Work instructions
Reproduce the data word for word, beginning with the line that contains "Open the Sans" and stopping after the line that contains "Action: pyautogui.click(x=685, y=423)".

Material supplied
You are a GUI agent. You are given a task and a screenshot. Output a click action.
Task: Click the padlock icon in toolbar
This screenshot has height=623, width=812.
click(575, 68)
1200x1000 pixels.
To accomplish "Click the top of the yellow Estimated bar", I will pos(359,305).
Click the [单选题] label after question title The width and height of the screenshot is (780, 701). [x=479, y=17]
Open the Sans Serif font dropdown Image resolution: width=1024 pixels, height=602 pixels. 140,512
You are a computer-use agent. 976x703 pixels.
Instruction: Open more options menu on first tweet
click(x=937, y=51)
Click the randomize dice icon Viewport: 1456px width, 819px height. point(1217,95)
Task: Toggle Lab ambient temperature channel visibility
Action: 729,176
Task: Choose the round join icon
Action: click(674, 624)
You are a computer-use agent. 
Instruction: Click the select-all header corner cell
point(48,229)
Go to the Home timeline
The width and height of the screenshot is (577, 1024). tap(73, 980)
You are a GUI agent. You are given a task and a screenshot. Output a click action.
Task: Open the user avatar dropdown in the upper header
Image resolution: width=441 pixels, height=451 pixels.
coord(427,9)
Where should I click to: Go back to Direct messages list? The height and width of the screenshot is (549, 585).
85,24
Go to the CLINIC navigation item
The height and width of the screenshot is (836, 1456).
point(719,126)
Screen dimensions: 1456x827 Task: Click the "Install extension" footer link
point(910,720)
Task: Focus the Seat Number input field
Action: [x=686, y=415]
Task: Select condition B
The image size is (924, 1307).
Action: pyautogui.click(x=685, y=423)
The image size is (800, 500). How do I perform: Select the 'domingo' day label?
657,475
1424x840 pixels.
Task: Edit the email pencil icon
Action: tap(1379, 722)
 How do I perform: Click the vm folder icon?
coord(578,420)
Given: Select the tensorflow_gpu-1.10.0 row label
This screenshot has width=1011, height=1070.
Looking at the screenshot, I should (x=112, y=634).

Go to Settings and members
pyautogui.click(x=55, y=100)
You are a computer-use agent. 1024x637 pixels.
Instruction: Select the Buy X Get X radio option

Response for this exercise
Open the Sans Serif font dropdown Image resolution: width=1024 pixels, height=602 pixels. 140,512
You are a computer-use agent. 976x703 pixels.
Instruction: Open more options menu on first tweet
click(x=937, y=51)
Click the randomize dice icon Viewport: 1456px width, 819px height. point(1217,95)
Task: Toggle Lab ambient temperature channel visibility
Action: 729,176
Task: Choose the round join icon
Action: click(674, 624)
You are a computer-use agent. 
Instruction: Click the select-all header corner cell
point(48,229)
Go to the Home timeline
The width and height of the screenshot is (577, 1024). tap(73, 980)
You are a GUI agent. You are given a task and a screenshot. Output a click action.
Task: Open the user avatar dropdown in the upper header
Image resolution: width=441 pixels, height=451 pixels.
coord(427,9)
Where should I click to: Go back to Direct messages list? The height and width of the screenshot is (549, 585).
85,24
Go to the CLINIC navigation item
The height and width of the screenshot is (836, 1456).
point(719,126)
Screen dimensions: 1456x827 Task: Click the "Install extension" footer link
point(910,720)
Task: Focus the Seat Number input field
Action: [x=686, y=415]
Task: Select condition B
The image size is (924, 1307).
Action: pyautogui.click(x=685, y=423)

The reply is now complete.